» INFORMATION SHOWN:
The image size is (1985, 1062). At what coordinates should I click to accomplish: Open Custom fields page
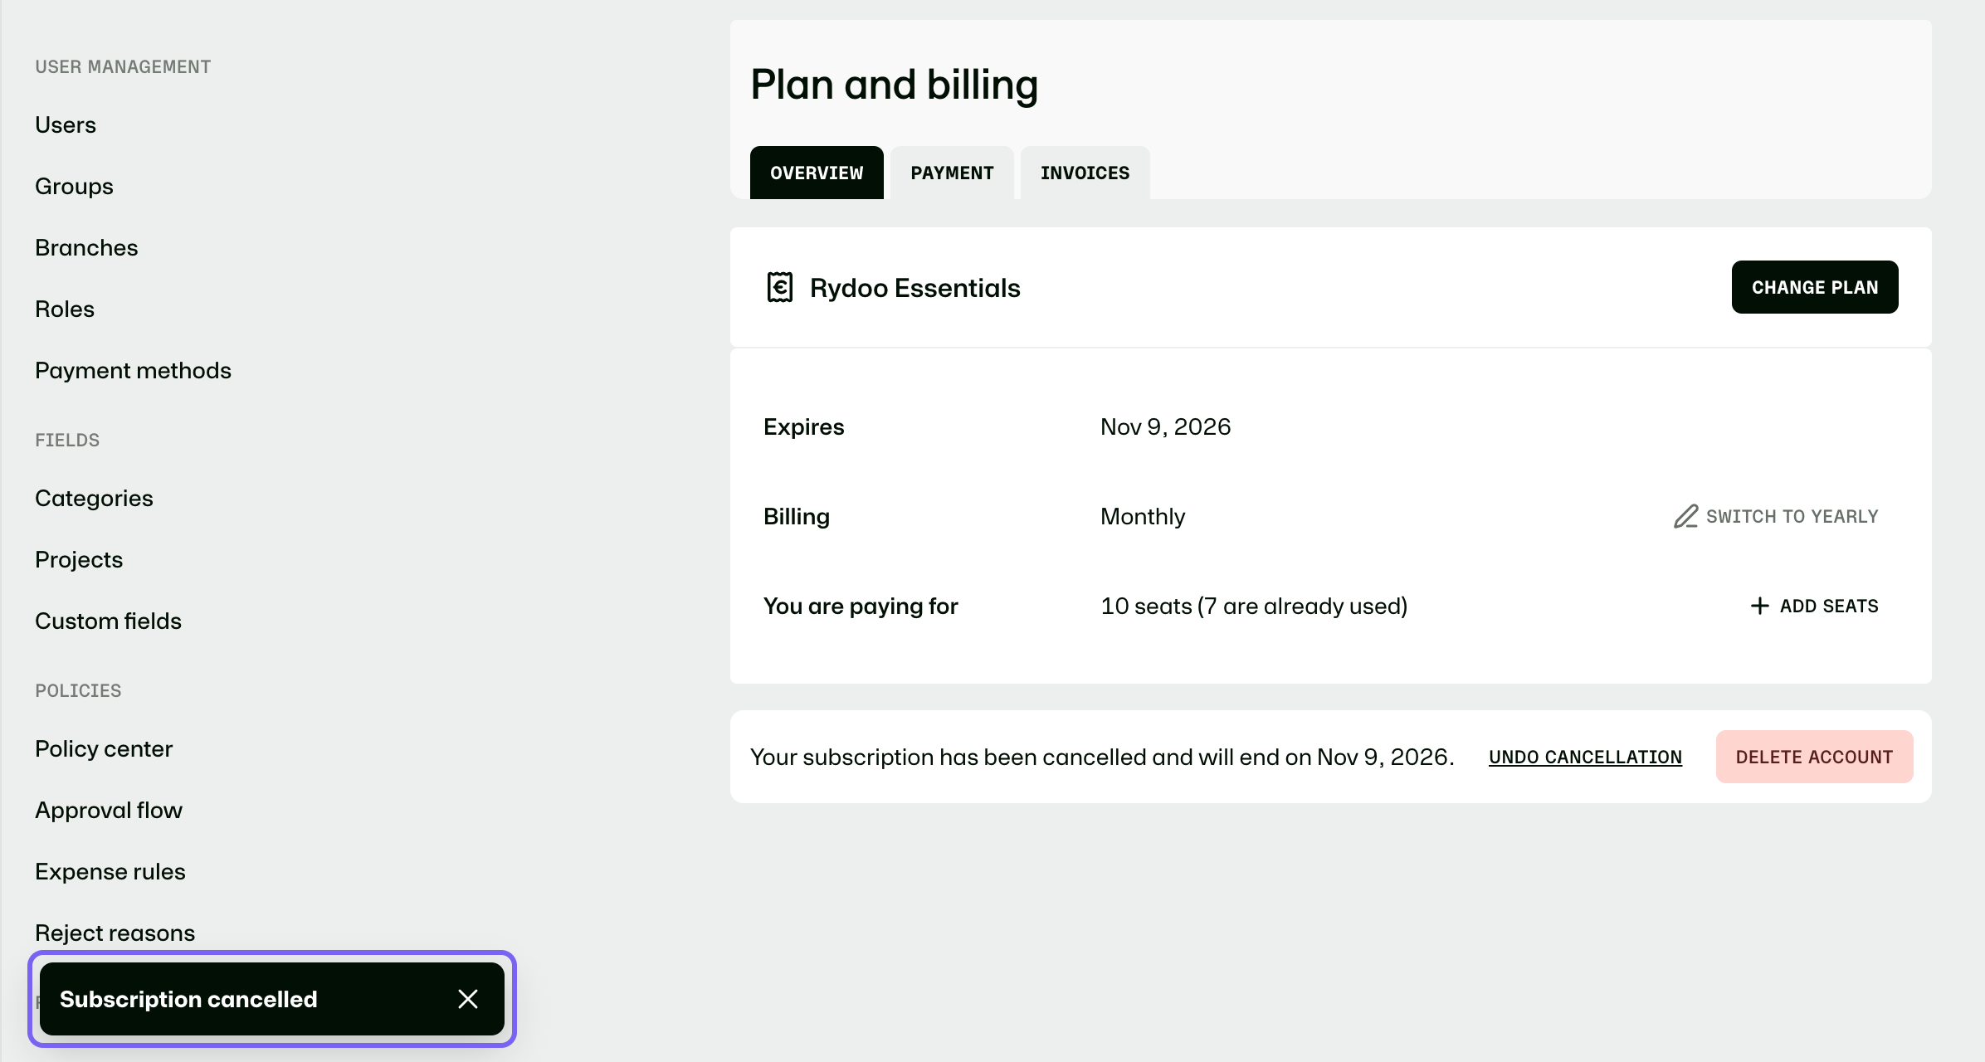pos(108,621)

* * *

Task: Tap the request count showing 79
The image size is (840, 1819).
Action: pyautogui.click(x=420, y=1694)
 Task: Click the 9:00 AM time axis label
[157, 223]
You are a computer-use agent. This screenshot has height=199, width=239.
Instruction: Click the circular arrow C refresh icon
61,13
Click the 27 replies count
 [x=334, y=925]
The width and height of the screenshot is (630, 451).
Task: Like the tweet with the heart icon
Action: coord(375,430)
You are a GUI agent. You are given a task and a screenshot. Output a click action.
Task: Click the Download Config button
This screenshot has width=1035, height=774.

--

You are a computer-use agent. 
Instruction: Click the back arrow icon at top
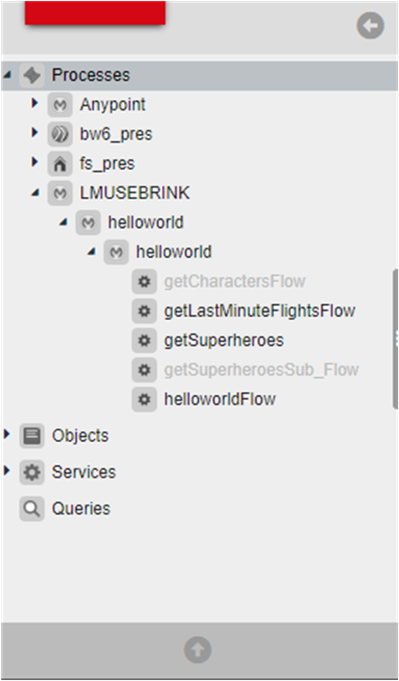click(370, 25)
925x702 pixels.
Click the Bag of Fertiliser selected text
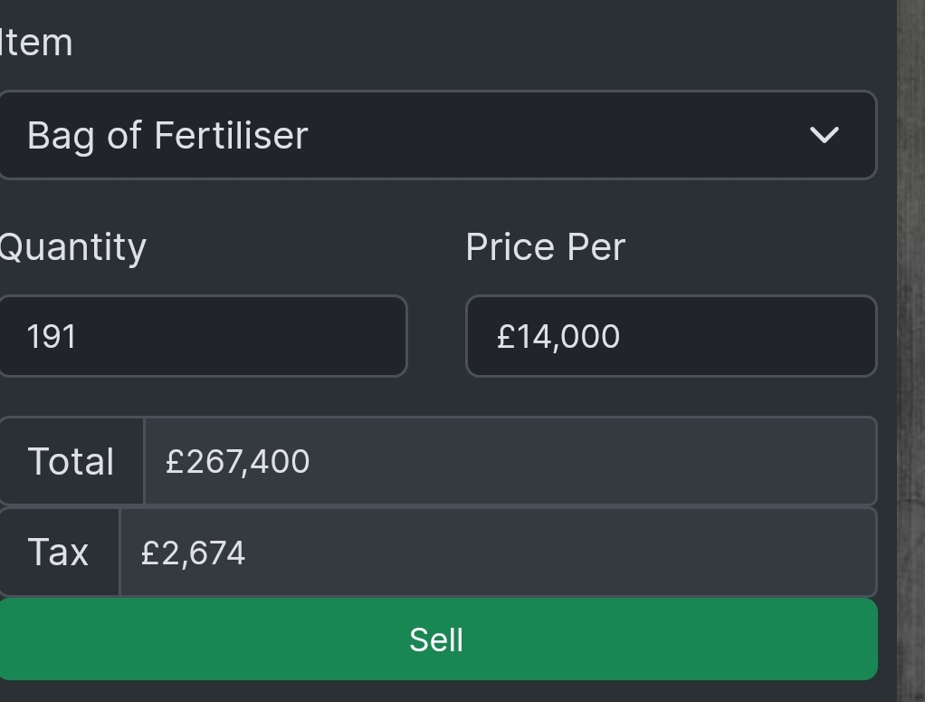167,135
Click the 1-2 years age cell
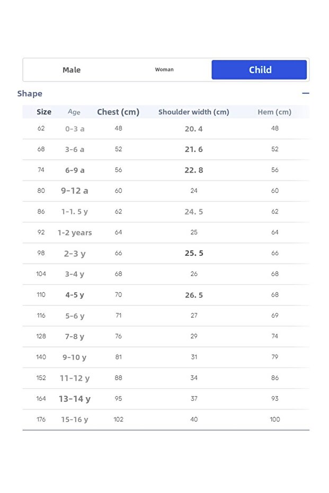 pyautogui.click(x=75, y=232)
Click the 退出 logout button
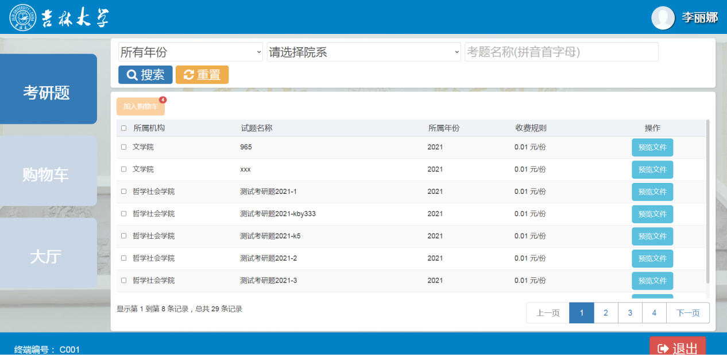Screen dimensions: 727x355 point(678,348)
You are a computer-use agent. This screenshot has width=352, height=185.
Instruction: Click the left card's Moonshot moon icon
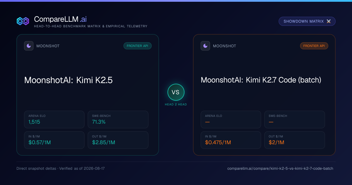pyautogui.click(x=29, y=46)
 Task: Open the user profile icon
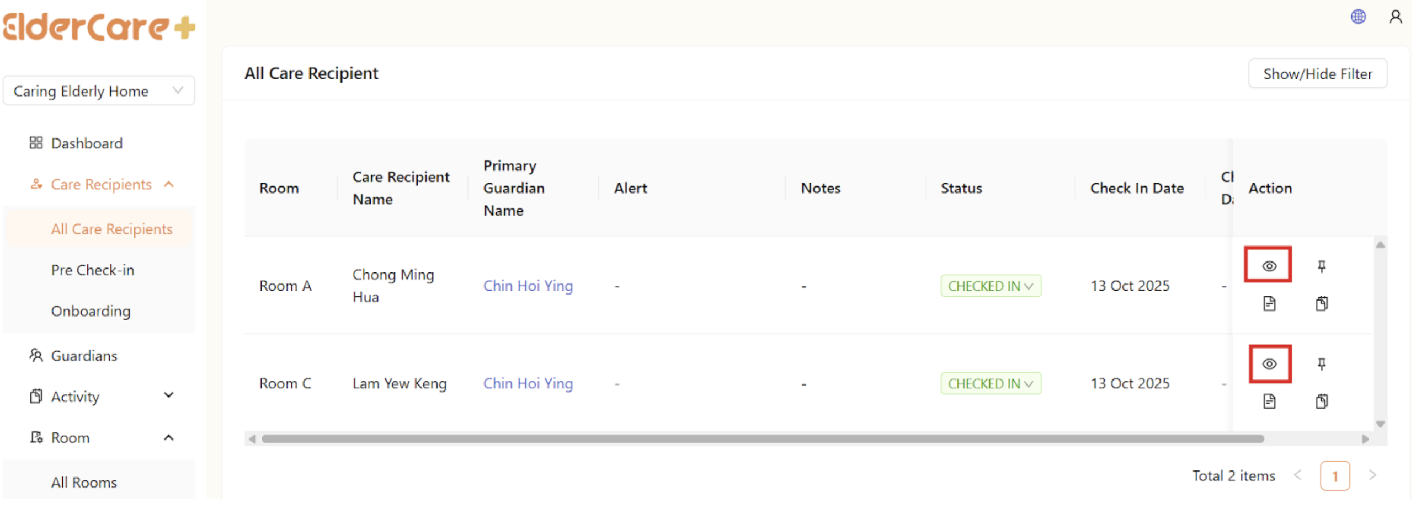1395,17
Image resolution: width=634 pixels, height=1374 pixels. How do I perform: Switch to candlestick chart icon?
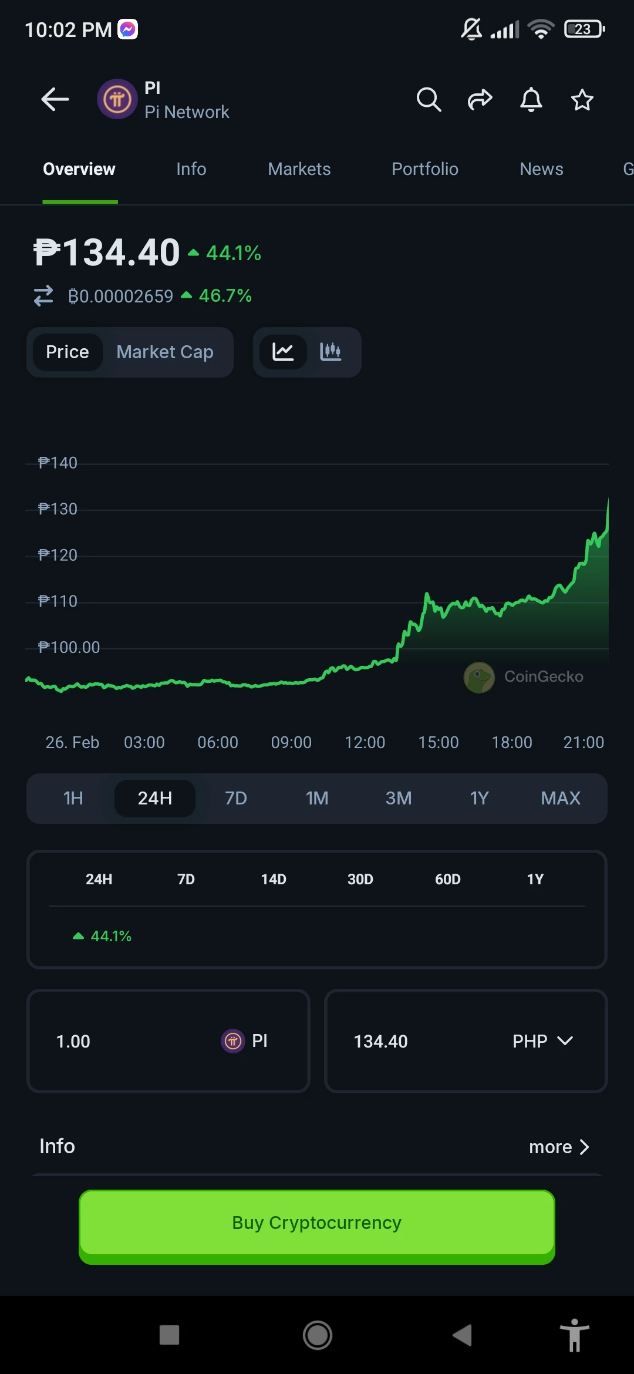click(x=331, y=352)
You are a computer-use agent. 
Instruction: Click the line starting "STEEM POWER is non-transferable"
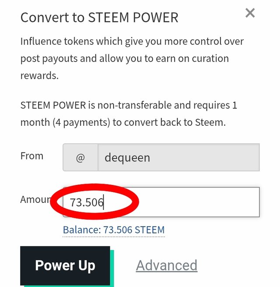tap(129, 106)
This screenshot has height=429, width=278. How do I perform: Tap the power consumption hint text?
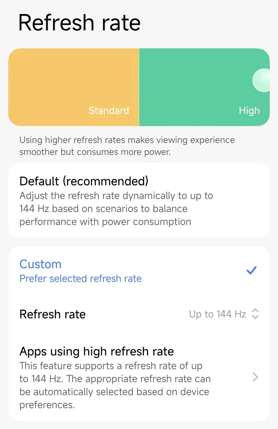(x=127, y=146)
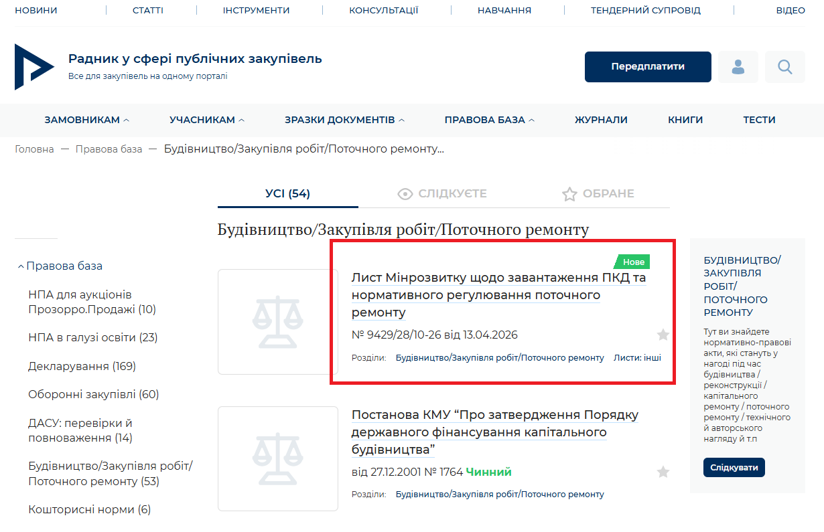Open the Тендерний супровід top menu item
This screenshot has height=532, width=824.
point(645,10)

» PROBLEM REQUIREMENTS:
Copy the listing verbatim from the line containing "Task: Open the user profile icon" through the line containing "point(645,10)", with both of those lines included, and omit the pictures.

» FULL ANSWER:
 Task: Open the user profile icon
1395,17
Image resolution: width=634 pixels, height=1374 pixels. How do I perform: Switch to candlestick chart icon?
click(x=331, y=352)
You are a computer-use agent. 
Instruction: Click the line starting "STEEM POWER is non-transferable"
tap(129, 106)
This screenshot has height=429, width=278. How do I perform: Tap the power consumption hint text?
(x=127, y=146)
Open the Тендерний супровід top menu item
This screenshot has height=532, width=824.
point(645,10)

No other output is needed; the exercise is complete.